So the win isn't the symbol-attribute mechanism working; it's a coincidence that the attribute name is also a token-rich symbol name. When the attribute name is a generic English word that doesn't surface as a symbol (`initializer`, `subscript`, `typealias`, `generic constraint`), the query fails completely.

---

## Possible future directions (out of scope for this audit)

Per the `feedback_code_changes_as_ideas_for_future` rule:

1. **CLI flag for kind-based filtering.** `cupertino search --kind initializer` or `--kind actor` would route through `SearchByAttribute` and return all pages with at least one matching symbol. Small CLI surface change; harness logic already exists. Highest-value first move.
2. **Heuristic intent routing for attribute queries.** Queries that match the pattern `^(async|throws|public|static|init|subscript|typealias|@\w+|.* conformance)$` route through `SearchByAttribute` automatically. More work, but no flag-discovery burden on the consumer.
3. **Augment FTS5 with attribute tokens.** Add a `attributes` column to `docs_fts` containing concatenated per-page attribute / conformance strings, BM25F-weighted (similar to `symbols`). Largest surface change; affects schema (`user_version` bump); requires reindex.

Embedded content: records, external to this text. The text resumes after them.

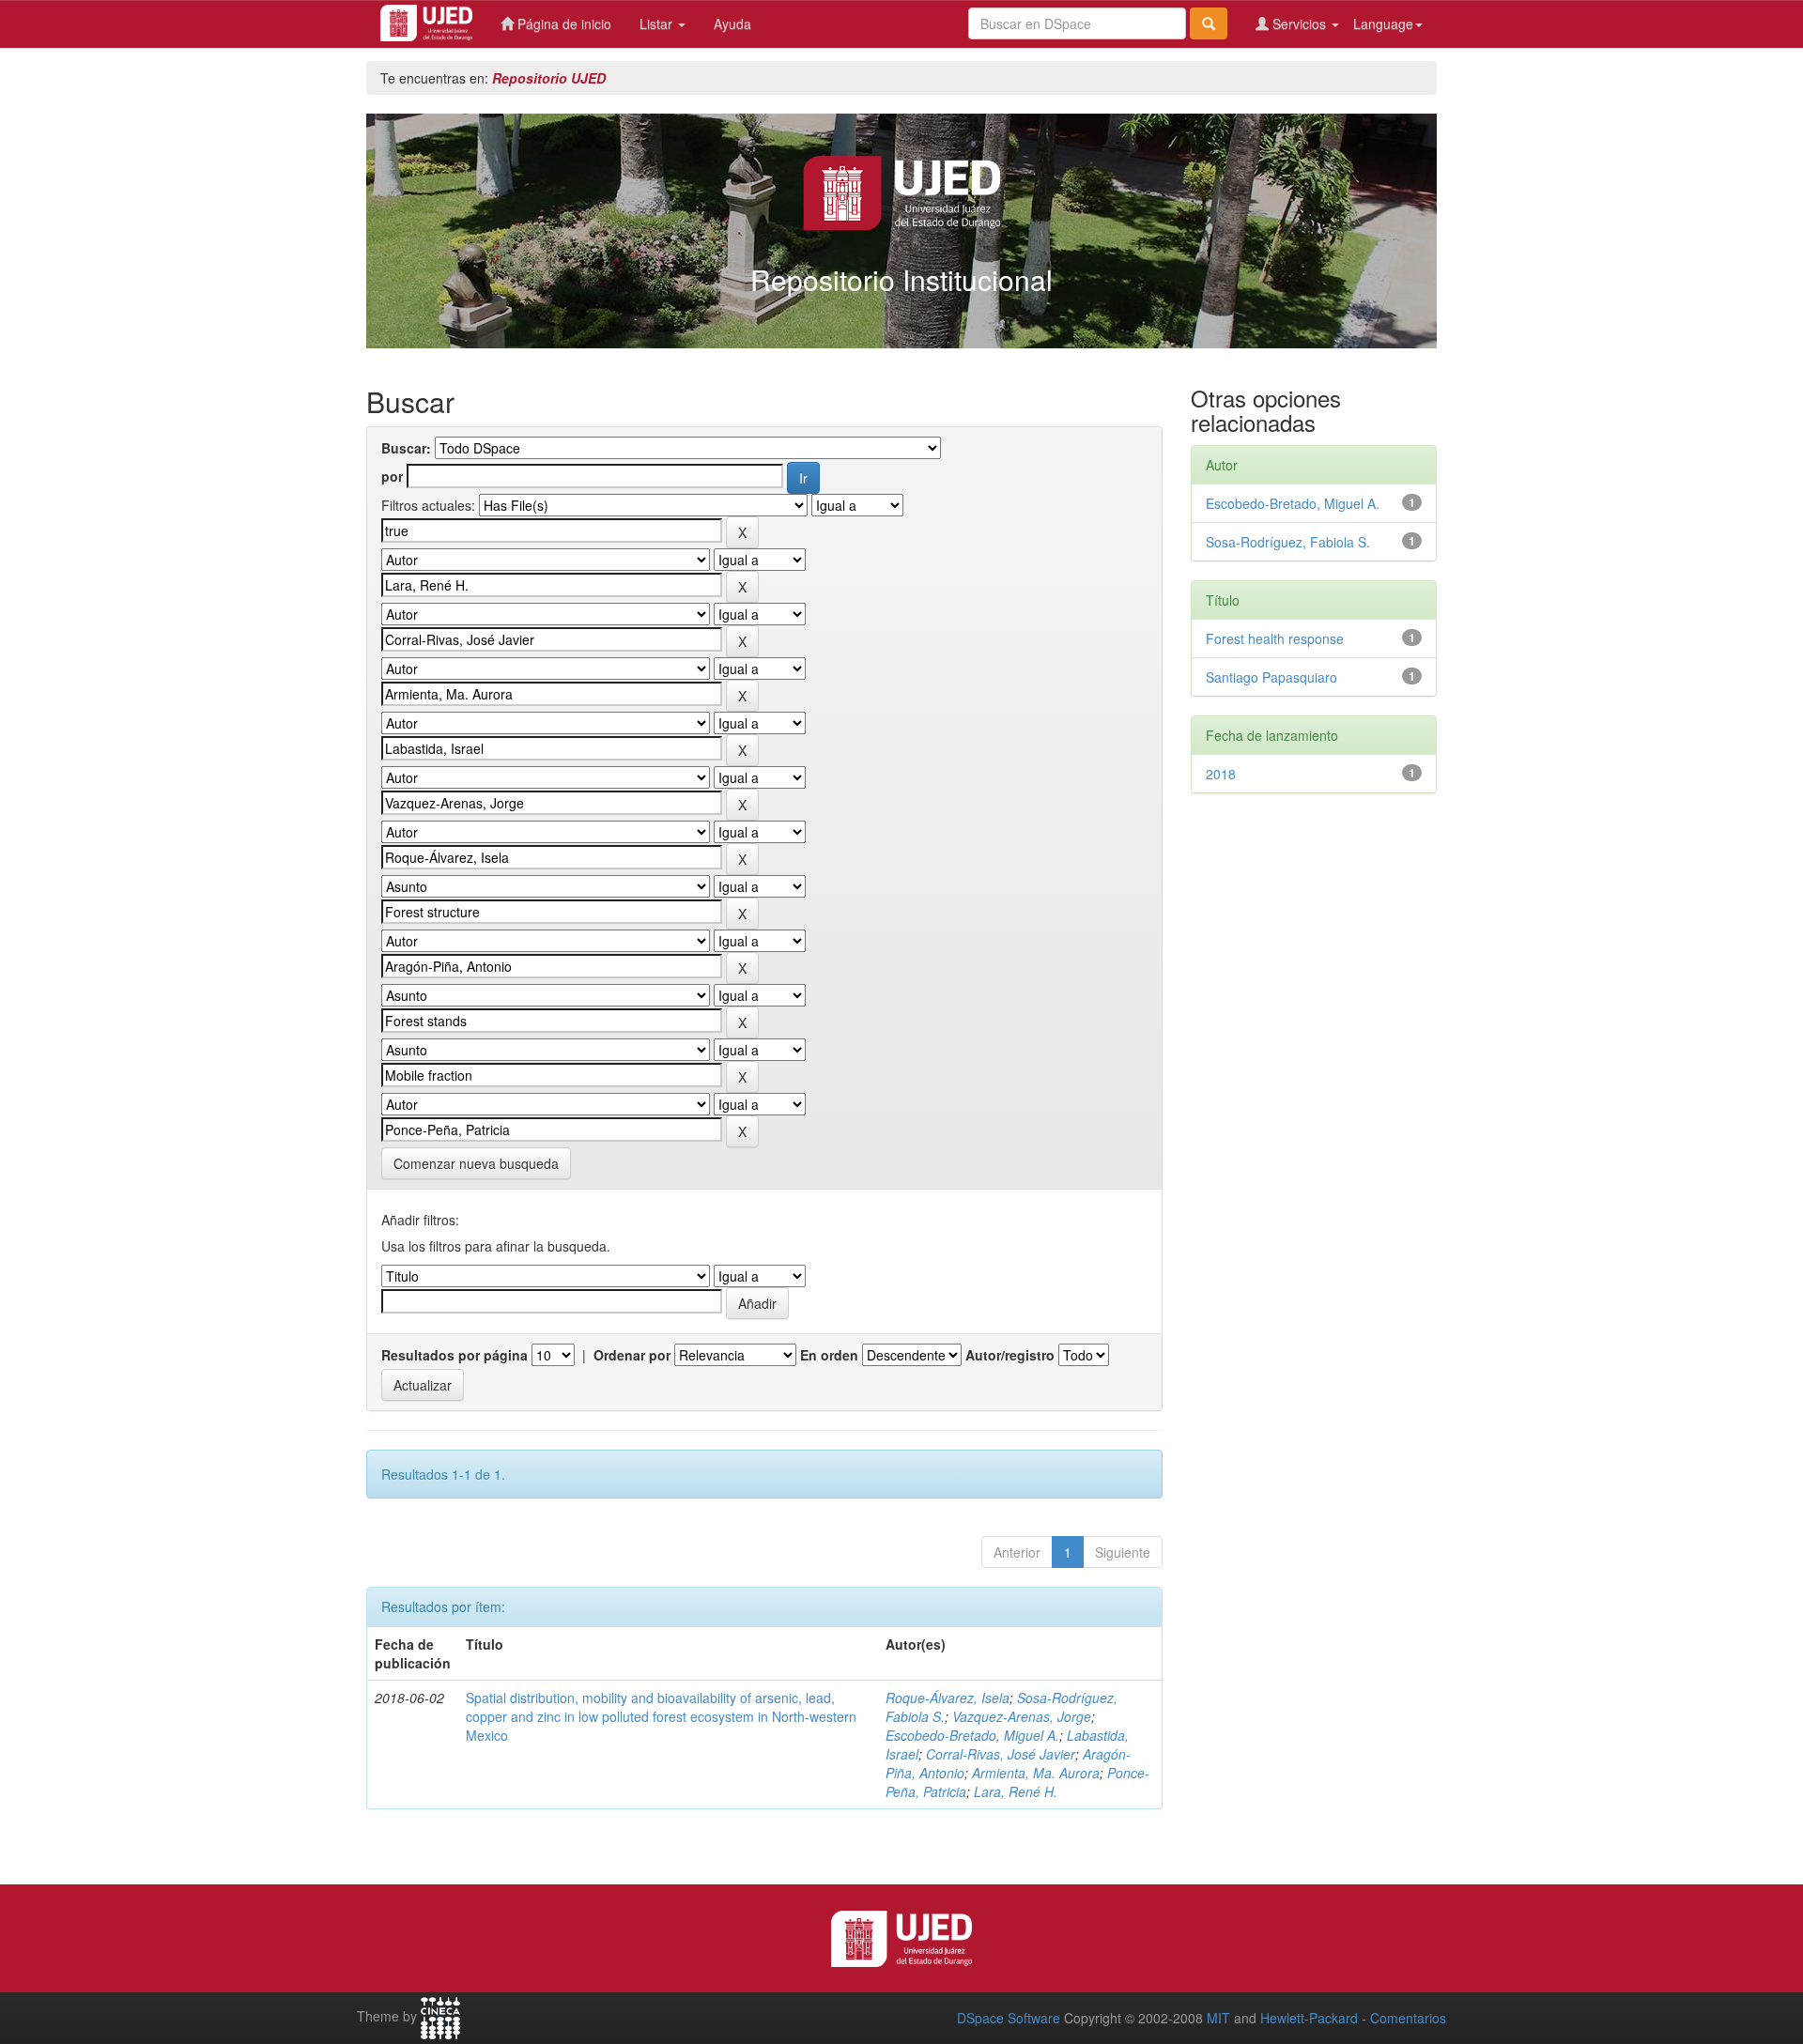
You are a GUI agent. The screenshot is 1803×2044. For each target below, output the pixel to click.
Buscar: (406, 447)
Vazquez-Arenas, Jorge (1021, 1716)
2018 (1221, 773)
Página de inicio (562, 23)
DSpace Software (1008, 2017)
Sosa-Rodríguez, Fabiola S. (1288, 541)
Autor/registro (1010, 1354)
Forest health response (1275, 638)
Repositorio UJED (549, 78)
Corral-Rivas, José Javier (1000, 1753)
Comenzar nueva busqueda (476, 1163)
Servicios (1299, 23)
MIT (1218, 2017)
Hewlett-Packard (1309, 2017)
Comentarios (1408, 2017)
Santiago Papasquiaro (1271, 677)
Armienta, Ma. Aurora (1036, 1772)
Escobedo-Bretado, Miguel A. (972, 1735)
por (392, 476)
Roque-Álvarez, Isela (947, 1697)
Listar (658, 23)
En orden (829, 1354)
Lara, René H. (1015, 1791)
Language (1383, 23)
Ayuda (732, 23)
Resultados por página (454, 1354)
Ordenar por (631, 1354)
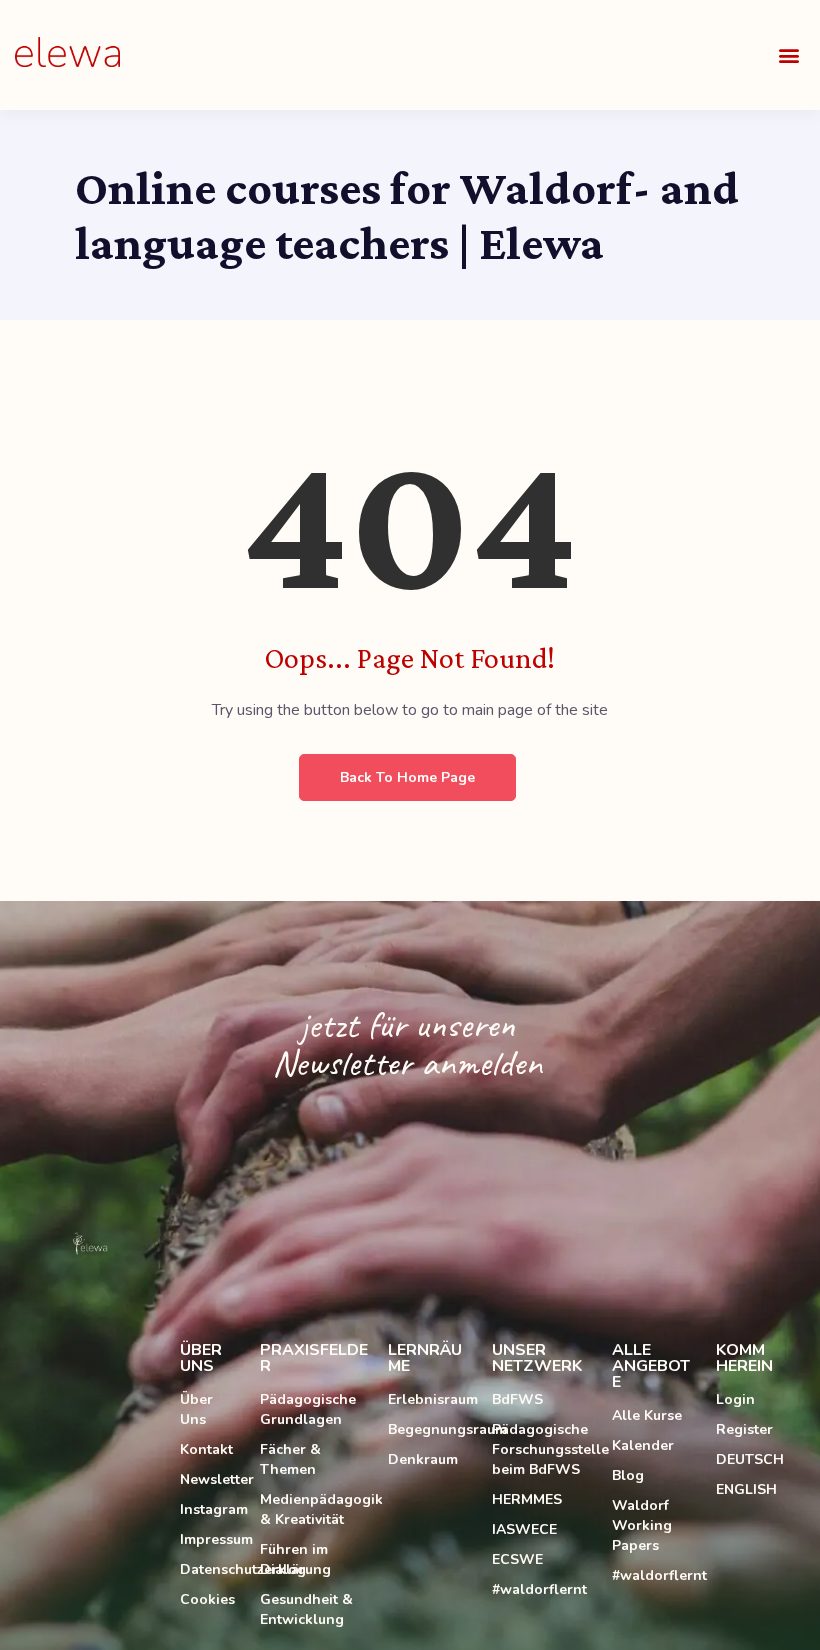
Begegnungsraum (430, 1429)
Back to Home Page (407, 777)
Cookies (207, 1599)
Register (744, 1429)
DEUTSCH (750, 1459)
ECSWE (517, 1559)
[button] (788, 55)
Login (735, 1399)
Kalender (643, 1445)
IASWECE (524, 1529)
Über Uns (196, 1409)
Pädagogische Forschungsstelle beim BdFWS (542, 1449)
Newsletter (210, 1479)
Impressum (210, 1539)
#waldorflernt (539, 1589)
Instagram (210, 1509)
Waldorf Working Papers (642, 1525)
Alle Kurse (647, 1415)
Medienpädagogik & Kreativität (314, 1509)
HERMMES (527, 1499)
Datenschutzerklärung (210, 1569)
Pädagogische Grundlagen (308, 1409)
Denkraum (423, 1459)
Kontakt (206, 1449)
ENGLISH (746, 1489)
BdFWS (517, 1399)
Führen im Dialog (294, 1559)
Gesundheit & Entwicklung (306, 1609)
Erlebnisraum (430, 1399)
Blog (628, 1475)
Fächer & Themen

The acronym audit (`search-quality-acronym-baseline-v1.2.0.md`) raised analogous concerns about `framework_aliases.synonyms` not being consulted at FTS5 ranking time. Both audits point at the same broader pattern: cupertino's relational metadata tables are richer than the default FTS5 search path consults. A consolidated design for "non-text search modes" could address both classes simultaneously.

---

## Implications for Criterion 2 (anti-hallucination)

An AI agent issuing `find async throws functions returning Result` gets top-10 results that don't constrain on async/throws/return-type. The agent then has to read those pages and hope they're relevant; for most of the 8-zero-P@5 queries above, none would be useful.

Mitigation in current state: the agent would need to issue more concrete queries (`Result<Success, Failure>` plus `async throws` separately and intersect mentally) rather than rely on cupertino to filter. This is feasible but inefficient.

The Phase 1.7 agent-end-to-end eval (`docs/design/search-quality-eval.md` §14.4) is where the practical impact of these attribute-query limitations gets measured end-to-end. Until that lands, this 25% baseline is the closest signal.

---

## Method recap

15 (query, sql_filter) pairs. For each:
1. Compute `relevant_uris = {row.doc_uri for row in doc_symbols WHERE <filter>}`
2. Run `cupertino search "<query>" --limit 10`
3. Compute P@1, P@5, P@10 against `relevant_uris` membership

Read-only SQLite via `file:...?mode=ro`. No writes anywhere.

Harness source: `/tmp/cupertino-search-eval-symbol-attribute.py`.
Full JSON dump: `/tmp/cupertino-search-eval-symbol-attribute-20260520.json`.

---

## Combined Phase 1 baseline coverage on v1.2.0

All 6 of 6 query classes A-G from §1.4 (excluding Phase 1.7 which is its own design) now have documented baselines on the v1.2.0 candidate DB:

| Baseline | Class | Headline | Interpretation |
|---|---|---|---|
| `search-quality-baseline-v1.2.0.md` | A + B | MRR 0.9467, P@1 46/50 | Strong; the canonical use case |
| `search-quality-deprecation-baseline-v1.2.0.md` | E | 30/30 Swift wins, p = 0.0078 | Strong; anti-hallucination axis intact |
| `search-quality-crosssource-baseline-v1.2.0.md` | F | 19/19 conditional, p = 1.9 × 10⁻⁶ | Strong but biased (intentionally) |
| `search-quality-fragment-baseline-v1.2.0.md` | D | P@1 = 1.0, P@5 = 0.92 | Strong; symbol_components working |
| `search-quality-acronym-baseline-v1.2.0.md` | C | 4/22 = 18% | **Weak**; synonyms not at ranking time |
| `search-quality-prose-baseline-v1.2.0.md` | G | 4/15 = 26.7% strict (53-67% adj) | Methodology-limited; BM25F trade-off |
| **`search-quality-symbol-attribute-baseline-v1.2.0.md`** (this doc) | **H** | **P@5 = 0.25** | **Weak; default path doesn't consult doc_symbols metadata** |

Remaining: §14.4 Phase 1.7 anti-hallucination agent-end-to-end eval. That is its own design (`docs/design/anti-hallucination-eval.md`, not yet written) and the actual release-blocker test.